Close up of notebooks and pens during a teacher meeting

Being a Governor: what is it really like?

Being a Governor: what is it really like?

Laura Brown (2010 ambassador) talks about her experience of being a school governor, including the importance of asking questions and learning from others' experiences.  

So I have been a governor for almost a year now, and to be honest I still feel like I haven’t got a clue in most aspects of being a governor. I am the youngest member on the body by 10 years compared to a small number, and 30 compared to the vast majority! The first few meetings I attended I just sat there, silently, watching, listening.  I felt too scared of not knowing what I was doing to speak up. After the first few I began to see a pattern. This process of sitting and listening was not just something I was doing, but was something that the rest of the governing body seemed to do. The only time I heard their voices was when they proposed and seconded policies (I am still unsure as to what this actually means and why they do this) the rest of the time was spent listening to the Headteacher. And all I ever heard him say was how good the school was. There was something funny going on here!

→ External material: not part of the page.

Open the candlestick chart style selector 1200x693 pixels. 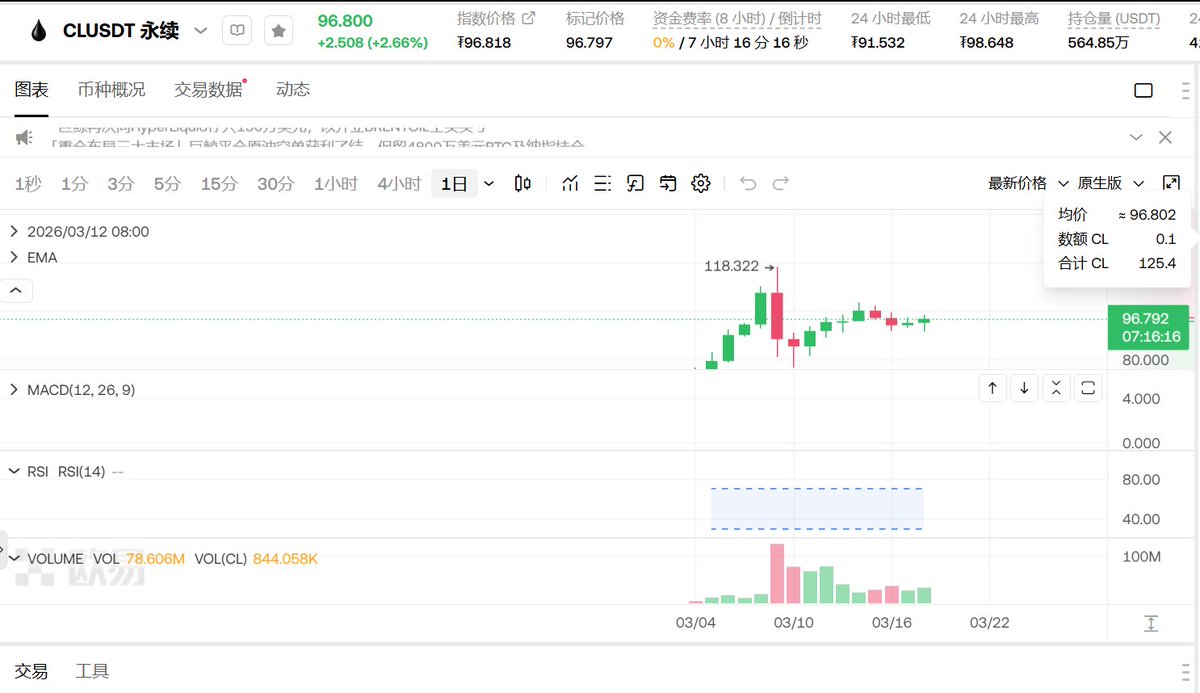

At this point I had started asking the odd question, and bit by bit the questions kept coming. I soon got a reputation, which led to the Headteacher automatically looking at me once he had finished talking. I began to worry that this wasn’t the way that a governing body operated and that I should be more cautious in my questioning. My worry didn’t last long when another two governors (both parents of children currently at the school) came up to me at the end of the meeting and asked me how I knew what questions to ask, and what gave me the confidence to even ask them!

The following meeting the Headteacher handed us the school improvement plan for the year and promptly followed this with, "you all know why I don’t do plans for more than a year..."

"Sorry, no I don’t, can you just explain it for me?"

"Well, the education sector changes so much that there is no point. The next government is coming in soon and so they will change everything and I will need to rewrite it anyway."

It took all my might to not explode.

"What about the current year 7's? Do you not know what grades they came in on and therefore what you would want them to leave with? And I agree that a detailed plan may be a little too much, but how can I support you as a governor when I don’t know where you want to take this school?" 

Silence.

Three months later was the next full governing body meeting. The school is currently going through a lot of change which will be on-going for at least four years. When discussing these changes the head said, "someone asked me previously about my vision for the school. Well, in 5 years’ time I would like to have a school that is full to capacity and have opened a sixth form."

YES! So if nothing else, in the past almost year I have achieved two things:

  1. Given others the confidence to ask questions and have a voice (even if it is just two)
  2. Pushed the Headteacher to recognise that we will ask questions and challenge his decisions (but hopefully he recognises that it is in order to support)

Why am I writing all of this? Well I know there are many ambassadors out there who are also governors, and I know that I still have so much to learn. Very simply I want to learn from your experiences. I want time and space to talk about all things governance. What do other governing bodies look like? What happens in their meetings? Is my governing body ‘typical’? What can we learn from each other? Or maybe you are interested in becoming a governor and would like to talk about how to become one, or what the benefits are.